TASK INPUT:
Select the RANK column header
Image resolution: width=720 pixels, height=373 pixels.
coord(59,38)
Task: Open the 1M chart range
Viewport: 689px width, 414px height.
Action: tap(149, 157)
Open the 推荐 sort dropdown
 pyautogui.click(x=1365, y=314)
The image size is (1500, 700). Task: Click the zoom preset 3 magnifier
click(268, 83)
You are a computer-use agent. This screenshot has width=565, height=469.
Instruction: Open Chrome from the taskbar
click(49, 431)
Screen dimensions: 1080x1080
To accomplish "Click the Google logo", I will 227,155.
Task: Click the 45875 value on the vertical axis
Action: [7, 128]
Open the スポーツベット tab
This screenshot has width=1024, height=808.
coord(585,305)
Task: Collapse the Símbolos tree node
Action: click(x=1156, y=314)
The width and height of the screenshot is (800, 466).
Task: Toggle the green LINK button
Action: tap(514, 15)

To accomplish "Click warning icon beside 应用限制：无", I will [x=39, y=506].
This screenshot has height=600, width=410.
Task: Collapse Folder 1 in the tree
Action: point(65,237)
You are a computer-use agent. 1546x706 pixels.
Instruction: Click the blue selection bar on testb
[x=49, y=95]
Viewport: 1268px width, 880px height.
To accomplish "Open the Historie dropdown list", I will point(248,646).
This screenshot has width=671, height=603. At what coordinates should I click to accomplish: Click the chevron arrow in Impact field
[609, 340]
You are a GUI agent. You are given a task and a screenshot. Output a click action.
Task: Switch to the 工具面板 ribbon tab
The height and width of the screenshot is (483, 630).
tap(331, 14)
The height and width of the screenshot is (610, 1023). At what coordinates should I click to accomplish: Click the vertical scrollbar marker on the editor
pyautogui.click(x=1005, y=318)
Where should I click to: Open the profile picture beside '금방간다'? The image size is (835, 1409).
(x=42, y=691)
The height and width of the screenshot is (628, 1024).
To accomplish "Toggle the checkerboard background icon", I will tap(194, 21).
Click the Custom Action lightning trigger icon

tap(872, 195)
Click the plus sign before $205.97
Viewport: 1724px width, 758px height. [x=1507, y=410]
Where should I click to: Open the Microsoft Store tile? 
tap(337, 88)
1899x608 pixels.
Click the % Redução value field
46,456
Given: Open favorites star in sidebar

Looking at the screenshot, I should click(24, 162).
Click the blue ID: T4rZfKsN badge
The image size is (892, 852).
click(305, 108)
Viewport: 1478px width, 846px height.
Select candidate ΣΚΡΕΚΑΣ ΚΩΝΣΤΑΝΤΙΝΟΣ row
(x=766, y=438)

WORK INSTRUCTION: Each line in the listing above that includes "computer" is to be copied.

WRITTEN RESPONSE:
You are a computer-use agent. This screenshot has width=565, height=469.
You are a computer-use agent. 1546x706 pixels.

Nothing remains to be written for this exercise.